_Set exercise_
Add 100 to every coordinate in the answers of the items in the stretch from the line containing "Task: Select the subtitle" through the line containing "click(x=295, y=229)", and write out only those items in full, requests included.

-- START Extracted material --

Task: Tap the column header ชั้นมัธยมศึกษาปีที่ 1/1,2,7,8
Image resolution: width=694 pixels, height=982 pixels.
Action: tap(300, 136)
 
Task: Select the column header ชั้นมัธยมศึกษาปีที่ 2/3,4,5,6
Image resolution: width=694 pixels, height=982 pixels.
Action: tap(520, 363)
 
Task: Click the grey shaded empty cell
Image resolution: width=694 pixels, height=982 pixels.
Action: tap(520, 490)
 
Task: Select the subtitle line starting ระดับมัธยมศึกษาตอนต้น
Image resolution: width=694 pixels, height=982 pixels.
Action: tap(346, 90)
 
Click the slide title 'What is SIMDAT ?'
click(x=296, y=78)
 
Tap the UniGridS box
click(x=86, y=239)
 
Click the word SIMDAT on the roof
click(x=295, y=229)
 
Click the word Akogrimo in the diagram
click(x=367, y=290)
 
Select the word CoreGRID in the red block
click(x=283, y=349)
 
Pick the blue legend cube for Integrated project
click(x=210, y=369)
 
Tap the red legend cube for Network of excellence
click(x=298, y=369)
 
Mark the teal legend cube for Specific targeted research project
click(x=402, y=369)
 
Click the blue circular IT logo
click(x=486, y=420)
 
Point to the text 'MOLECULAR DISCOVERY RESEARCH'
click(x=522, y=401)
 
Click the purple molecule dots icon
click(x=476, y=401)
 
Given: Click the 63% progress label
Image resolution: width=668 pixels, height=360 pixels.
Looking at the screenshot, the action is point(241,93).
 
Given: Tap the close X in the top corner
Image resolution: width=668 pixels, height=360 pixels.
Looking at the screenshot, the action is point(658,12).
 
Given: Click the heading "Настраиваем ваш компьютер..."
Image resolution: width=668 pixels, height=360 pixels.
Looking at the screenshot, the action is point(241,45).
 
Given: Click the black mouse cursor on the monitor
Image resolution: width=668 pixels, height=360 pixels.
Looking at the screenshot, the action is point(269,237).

-- END Extracted material --

_In response_
Task: Select the subtitle line starting ระดับมัธยมศึกษาตอนต้น
Image resolution: width=694 pixels, height=982 pixels.
Action: tap(446, 190)
 
Click the slide title 'What is SIMDAT ?'
click(x=396, y=178)
 
Tap the UniGridS box
click(x=186, y=339)
 
Click the word SIMDAT on the roof
click(x=395, y=329)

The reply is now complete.